The Out-Of-Towners (1970)


Husband (Jack Lemmon) and wife (Sandy Dennis) enter a business class nightmare. He responds to bad karma by blaming the innocent. Her slippers are broken beyond repair, yet she’s sure the real magic is in remembering There’s No Place Like Home. They behave more as brother and sister raised on screwball comedy than as husband and wife.

Neil Simon proves to aspiring screenwriters that a great script can indeed be assembled like a string of pearls. Cosmic irony is born out of a continuous compounding of situational irony. The trick is finding enough pearls.

The camera swoops about and keeps its distance, giving us a seat alongside whichever of the gods has chosen these two mortals as playthings.

There’s a great deal of airline humor a decade before Airplane! made it into a genre and three decades before the Transportation Security Administration made it into a way of life.

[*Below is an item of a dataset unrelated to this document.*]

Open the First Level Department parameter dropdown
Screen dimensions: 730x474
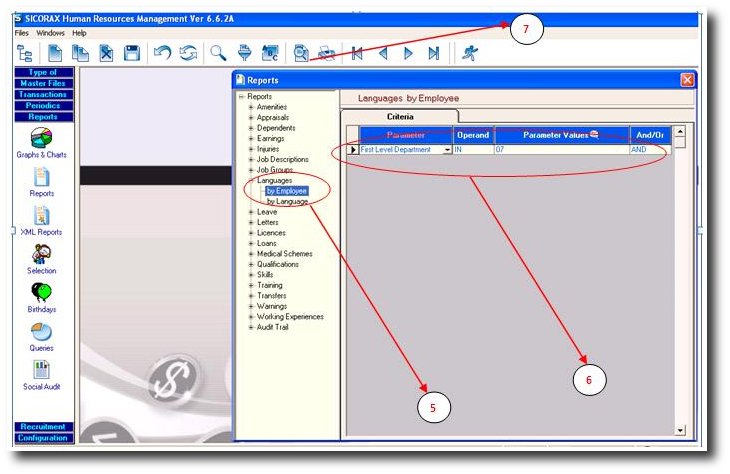[x=446, y=150]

Each of Mr. and Mrs. Kaufman’s misfortunes has its basis in the real dangers and nuisances of life in the Hobbesian New York of the late 60s. Familiar Manhattan locations cement the link between this bourgeois horror story and the one told by your cousin-in-law last Thanksgiving. When Organization Man lacks food and shelter, he loses his patience. But when he lacks status and comfort, he loses his soul.